There are so many to choose from, but these four take the cake. In no particular order:
1. The Vitter amendment. Concocted by David Vitter (R-La.), this majestically cynical measure is based on the common misconception that members of Congress and their staffs are "exempted" from the Affordable Care Act. It would prohibit the government from paying for any part of the health insurance for federal legislators or their staff.
The facts of the "exemption" are these: During the 2010 debate over the ACA, Sen. Chuck Grassley (R-Iowa) mischievously inserted an amendment requiring that members of Congress and their staffs get their insurance from the insurance exchanges to be set up under Obamacare. They thus became the only employees of a large employer in the country required to buy their coverage from the exchanges -- in almost every other case, big employers provide worker insurance themselves.

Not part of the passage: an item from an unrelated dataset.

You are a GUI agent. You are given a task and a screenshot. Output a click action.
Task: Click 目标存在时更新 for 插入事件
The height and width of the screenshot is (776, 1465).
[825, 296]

Like other big employers, the government customarily covered about 70% to 75% of their premium costs. But there isn't a provision in the ACA for employer contributions to exchange-provided policies, which are designed largely for individuals who don't get coverage through their jobs. Accordingly, the federal Office of Personnel Management issued a special ruling allowing the government to continue its usual share of employee premiums.
Vitter's amendment is directed at the soft-minded people who think there's something unusual or untoward about this. He undoubtedly knows the truth. The measure would impose a significant pay cut on congressional staffers, especially lower-paid workers who will have trouble making up the lost employer contributions from their own pockets. What species of person screws his own employees this way? A "Vitter," apparently.
2. The Lankford bill. The "Government Shutdown Prevention Act" introduced by Rep. James Lankford (R-Okla.) in March, this bill would keep the government open at existing spending levels if Congress failed to pass a budget by the end of the fiscal year. But it would impose a 1% spending cut after 120 days without a budget, and additional 1% cuts every 90 days thereafter.
It's a classic poison pill, and it's the U.S. economy that would get poisoned. It obviously does nothing to incentivize an intransigent minority in Congress to come to grips with economic or political reality, and isn't that exactly where we are now?
In fact, it's a formula for the slow strangulation of economic growth, which is the problem the economy faces already, thanks to the mindlessly destructive sequester. What will it take for Congress to finally realize that economic growth is the one sure remedy for shrinking the budget deficit and the federal debt, and that efforts to cut government spending in a period of low growth only makes the economy worse?
3. Ryan's unconscionable "conscience" clause. Rep. Paul Ryan (R-Wis.), who has a mysterious reputation for economic smarts in Washington, has reportedly now floated the idea of conditioning an end to the fiscal stalemate by inserting a "conscience" clause into the Affordable Care Act. That's a provision that would allow employers and insurers to refuse to provide birth control coverage to their workers or policyholders on religious or moral grounds. This is nothing but a sop to the religious far right, some of the same people who got us into the standoff to begin with. It's a battle from the 19th century, and one would think we moved past that.
4. The return of starving the seniors. Another idea from the Ryan shop. This proposal would require cuts to Social Security and Medicare as a condition for raising the debt ceiling. Ryan has been shopping this idea for more than two years now, and it's been thoroughly repudiated -- most recently by the voters in the 2012 election, when Ryan and his running mate, Mitt Romney, were solidly thumped. There's something fundamentally immoral about trying to balance the federal budget on the backs of the neediest and most elderly members of society.
What's worse about all these ludicrous ideas isn't their particular stupidity, of course. It's that they evade the point that the Republican Party has long since abandoned its rationale for the shutdown and the threat to the debt limit in the first place -- rolling back Obamacare. That's no longer even on the table. What's happening in Washington right now is an infantile exercise in face-saving. To have to list the four stupidest ideas for ending the shutdown just shows how hopelessly stupid the shutdown is.